**Work required:**
Replicate the data exactly, every line included.

**The data:**
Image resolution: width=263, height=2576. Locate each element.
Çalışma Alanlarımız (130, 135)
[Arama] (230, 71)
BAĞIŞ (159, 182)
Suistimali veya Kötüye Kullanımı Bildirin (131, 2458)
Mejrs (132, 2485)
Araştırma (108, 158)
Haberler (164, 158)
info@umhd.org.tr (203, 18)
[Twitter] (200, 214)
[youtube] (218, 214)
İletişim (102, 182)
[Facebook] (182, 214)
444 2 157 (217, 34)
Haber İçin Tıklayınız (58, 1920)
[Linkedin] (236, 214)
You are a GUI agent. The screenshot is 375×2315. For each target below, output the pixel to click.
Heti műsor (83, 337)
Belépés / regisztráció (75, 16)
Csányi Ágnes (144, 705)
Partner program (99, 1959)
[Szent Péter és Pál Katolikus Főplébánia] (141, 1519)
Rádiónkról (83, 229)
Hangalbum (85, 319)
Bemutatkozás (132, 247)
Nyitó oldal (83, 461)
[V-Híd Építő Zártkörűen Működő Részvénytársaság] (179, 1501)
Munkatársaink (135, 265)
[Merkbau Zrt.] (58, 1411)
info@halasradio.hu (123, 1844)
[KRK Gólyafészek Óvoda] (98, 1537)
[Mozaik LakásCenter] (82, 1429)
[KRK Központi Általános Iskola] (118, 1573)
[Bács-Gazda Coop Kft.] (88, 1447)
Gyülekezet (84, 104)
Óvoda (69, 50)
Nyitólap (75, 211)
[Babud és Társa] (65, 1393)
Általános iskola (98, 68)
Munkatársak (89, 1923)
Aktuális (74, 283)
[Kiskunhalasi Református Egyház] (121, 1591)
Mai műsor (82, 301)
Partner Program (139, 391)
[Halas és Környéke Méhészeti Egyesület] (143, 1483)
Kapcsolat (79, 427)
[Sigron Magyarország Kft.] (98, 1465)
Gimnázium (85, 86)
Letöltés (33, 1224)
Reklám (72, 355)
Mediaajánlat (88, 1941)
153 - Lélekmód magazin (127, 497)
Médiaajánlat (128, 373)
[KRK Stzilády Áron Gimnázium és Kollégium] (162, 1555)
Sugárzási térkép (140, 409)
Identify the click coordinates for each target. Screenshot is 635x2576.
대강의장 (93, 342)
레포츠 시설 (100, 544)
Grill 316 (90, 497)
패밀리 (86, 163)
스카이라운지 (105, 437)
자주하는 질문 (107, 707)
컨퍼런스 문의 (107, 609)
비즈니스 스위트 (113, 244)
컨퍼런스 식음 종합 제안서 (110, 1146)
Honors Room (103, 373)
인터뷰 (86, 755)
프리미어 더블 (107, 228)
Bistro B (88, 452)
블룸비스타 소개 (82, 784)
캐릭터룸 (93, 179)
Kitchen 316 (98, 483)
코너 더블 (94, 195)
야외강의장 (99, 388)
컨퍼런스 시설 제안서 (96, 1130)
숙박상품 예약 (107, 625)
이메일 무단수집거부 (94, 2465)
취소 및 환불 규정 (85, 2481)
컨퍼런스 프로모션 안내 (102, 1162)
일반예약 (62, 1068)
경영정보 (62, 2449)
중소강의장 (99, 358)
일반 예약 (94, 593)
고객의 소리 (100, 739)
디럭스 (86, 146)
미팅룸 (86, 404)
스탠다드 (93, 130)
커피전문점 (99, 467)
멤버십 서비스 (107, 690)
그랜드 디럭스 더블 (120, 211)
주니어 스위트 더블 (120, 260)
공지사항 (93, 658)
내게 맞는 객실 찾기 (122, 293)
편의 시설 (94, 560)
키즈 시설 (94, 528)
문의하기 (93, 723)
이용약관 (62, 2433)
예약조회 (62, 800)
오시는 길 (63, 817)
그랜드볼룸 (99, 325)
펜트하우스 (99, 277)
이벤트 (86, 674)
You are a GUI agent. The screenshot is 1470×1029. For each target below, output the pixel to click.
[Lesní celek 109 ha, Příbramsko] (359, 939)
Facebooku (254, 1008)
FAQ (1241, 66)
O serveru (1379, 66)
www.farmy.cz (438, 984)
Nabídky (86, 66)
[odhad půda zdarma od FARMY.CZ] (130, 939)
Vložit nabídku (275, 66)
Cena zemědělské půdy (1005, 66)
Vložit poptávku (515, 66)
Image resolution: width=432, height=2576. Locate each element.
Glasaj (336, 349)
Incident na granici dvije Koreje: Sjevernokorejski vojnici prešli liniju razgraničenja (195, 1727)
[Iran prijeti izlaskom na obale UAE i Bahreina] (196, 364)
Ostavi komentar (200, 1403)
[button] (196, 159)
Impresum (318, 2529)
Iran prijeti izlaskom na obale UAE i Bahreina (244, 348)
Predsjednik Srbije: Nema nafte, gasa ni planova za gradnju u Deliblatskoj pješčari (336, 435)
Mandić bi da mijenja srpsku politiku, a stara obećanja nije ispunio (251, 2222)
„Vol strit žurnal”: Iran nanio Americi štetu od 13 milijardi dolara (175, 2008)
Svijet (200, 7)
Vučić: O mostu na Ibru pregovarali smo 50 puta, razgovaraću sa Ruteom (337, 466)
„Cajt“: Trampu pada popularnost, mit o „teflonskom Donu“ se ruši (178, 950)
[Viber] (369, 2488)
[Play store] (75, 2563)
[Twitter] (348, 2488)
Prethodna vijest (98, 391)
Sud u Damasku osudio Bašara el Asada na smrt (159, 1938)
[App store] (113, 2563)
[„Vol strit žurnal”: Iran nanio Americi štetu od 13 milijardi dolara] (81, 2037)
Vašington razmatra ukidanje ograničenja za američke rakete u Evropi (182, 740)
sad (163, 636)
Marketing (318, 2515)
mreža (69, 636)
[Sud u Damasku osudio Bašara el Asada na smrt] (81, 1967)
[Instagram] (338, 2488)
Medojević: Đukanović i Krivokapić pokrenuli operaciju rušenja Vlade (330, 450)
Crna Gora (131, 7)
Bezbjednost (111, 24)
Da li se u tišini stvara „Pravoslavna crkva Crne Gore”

**Output:**
Image resolution: width=263, height=2576. Locate each element.
Çalışma Alanlarımız (130, 135)
[Arama] (230, 71)
BAĞIŞ (159, 182)
Suistimali veya Kötüye Kullanımı Bildirin (131, 2458)
Mejrs (132, 2485)
Araştırma (108, 158)
Haberler (164, 158)
info@umhd.org.tr (203, 18)
[Twitter] (200, 214)
[youtube] (218, 214)
İletişim (102, 182)
[Facebook] (182, 214)
444 2 157 (217, 34)
Haber İçin Tıklayınız (58, 1920)
[Linkedin] (236, 214)
You are a GUI agent. The screenshot is 375×2315. For each target below, output the pixel to click.
Heti műsor (83, 337)
Belépés / regisztráció (75, 16)
Csányi Ágnes (144, 705)
Partner program (99, 1959)
[Szent Péter és Pál Katolikus Főplébánia] (141, 1519)
Rádiónkról (83, 229)
Hangalbum (85, 319)
Bemutatkozás (132, 247)
Nyitó oldal (83, 461)
[V-Híd Építő Zártkörűen Működő Részvénytársaság] (179, 1501)
Munkatársaink (135, 265)
[Merkbau Zrt.] (58, 1411)
info@halasradio.hu (123, 1844)
[KRK Gólyafészek Óvoda] (98, 1537)
[Mozaik LakásCenter] (82, 1429)
[KRK Központi Általános Iskola] (118, 1573)
[Bács-Gazda Coop Kft.] (88, 1447)
Gyülekezet (84, 104)
Óvoda (69, 50)
Nyitólap (75, 211)
[Babud és Társa] (65, 1393)
Általános iskola (98, 68)
Munkatársak (89, 1923)
Aktuális (74, 283)
[Kiskunhalasi Református Egyház] (121, 1591)
Mai műsor (82, 301)
Partner Program (139, 391)
[Halas és Környéke Méhészeti Egyesület] (143, 1483)
Kapcsolat (79, 427)
[Sigron Magyarország Kft.] (98, 1465)
Gimnázium (85, 86)
Letöltés (33, 1224)
Reklám (72, 355)
Mediaajánlat (88, 1941)
153 - Lélekmód magazin (127, 497)
Médiaajánlat (128, 373)
[KRK Stzilády Áron Gimnázium és Kollégium] (162, 1555)
Sugárzási térkép (140, 409)
Identify the click coordinates for each target. Screenshot is 635x2576.
대강의장 (93, 342)
레포츠 시설 (100, 544)
Grill 316 (90, 497)
패밀리 (86, 163)
스카이라운지 (105, 437)
자주하는 질문 (107, 707)
컨퍼런스 문의 (107, 609)
비즈니스 스위트 (113, 244)
컨퍼런스 식음 종합 제안서 (110, 1146)
Honors Room (103, 373)
인터뷰 (86, 755)
프리미어 더블 (107, 228)
Bistro B (88, 452)
블룸비스타 소개 (82, 784)
캐릭터룸 (93, 179)
Kitchen 316 (98, 483)
코너 더블 (94, 195)
야외강의장 (99, 388)
컨퍼런스 시설 제안서 (96, 1130)
숙박상품 예약 (107, 625)
이메일 무단수집거부 (94, 2465)
취소 및 환불 규정 (85, 2481)
컨퍼런스 프로모션 안내 (102, 1162)
일반예약 (62, 1068)
경영정보 (62, 2449)
중소강의장 (99, 358)
일반 예약 (94, 593)
고객의 소리 (100, 739)
디럭스 (86, 146)
미팅룸 (86, 404)
스탠다드 (93, 130)
커피전문점 (99, 467)
멤버십 서비스 (107, 690)
그랜드 디럭스 더블 (120, 211)
주니어 스위트 더블 (120, 260)
공지사항 (93, 658)
내게 맞는 객실 찾기 (122, 293)
편의 시설 (94, 560)
키즈 시설 (94, 528)
문의하기 (93, 723)
이용약관 (62, 2433)
예약조회 (62, 800)
오시는 길 (63, 817)
그랜드볼룸 (99, 325)
펜트하우스 (99, 277)
이벤트 (86, 674)
You are a GUI agent. The screenshot is 1470×1029. For each target below, output the pixel to click.
[Lesní celek 109 ha, Příbramsko] (359, 939)
Facebooku (254, 1008)
FAQ (1241, 66)
O serveru (1379, 66)
www.farmy.cz (438, 984)
Nabídky (86, 66)
[odhad půda zdarma od FARMY.CZ] (130, 939)
Vložit nabídku (275, 66)
Cena zemědělské půdy (1005, 66)
Vložit poptávku (515, 66)
Image resolution: width=432, height=2576. Locate each element.
Glasaj (336, 349)
Incident na granici dvije Koreje: Sjevernokorejski vojnici prešli liniju razgraničenja (195, 1727)
[Iran prijeti izlaskom na obale UAE i Bahreina] (196, 364)
Ostavi komentar (200, 1403)
[button] (196, 159)
Impresum (318, 2529)
Iran prijeti izlaskom na obale UAE i Bahreina (244, 348)
Predsjednik Srbije: Nema nafte, gasa ni planova za gradnju u Deliblatskoj pješčari (336, 435)
Mandić bi da mijenja srpsku politiku, a stara obećanja nije ispunio (251, 2222)
„Vol strit žurnal”: Iran nanio Americi štetu od 13 milijardi dolara (175, 2008)
Svijet (200, 7)
Vučić: O mostu na Ibru pregovarali smo 50 puta, razgovaraću sa Ruteom (337, 466)
„Cajt“: Trampu pada popularnost, mit o „teflonskom Donu“ se ruši (178, 950)
[Viber] (369, 2488)
[Play store] (75, 2563)
[Twitter] (348, 2488)
Prethodna vijest (98, 391)
Sud u Damasku osudio Bašara el Asada na smrt (159, 1938)
[App store] (113, 2563)
[„Vol strit žurnal”: Iran nanio Americi štetu od 13 milijardi dolara] (81, 2037)
Vašington razmatra ukidanje ograničenja za američke rakete u Evropi (182, 740)
sad (163, 636)
Marketing (318, 2515)
mreža (69, 636)
[Sud u Damasku osudio Bašara el Asada na smrt] (81, 1967)
[Instagram] (338, 2488)
Medojević: Đukanović i Krivokapić pokrenuli operaciju rušenja Vlade (330, 450)
Crna Gora (131, 7)
Bezbjednost (111, 24)
Da li se u tišini stvara „Pravoslavna crkva Crne Gore”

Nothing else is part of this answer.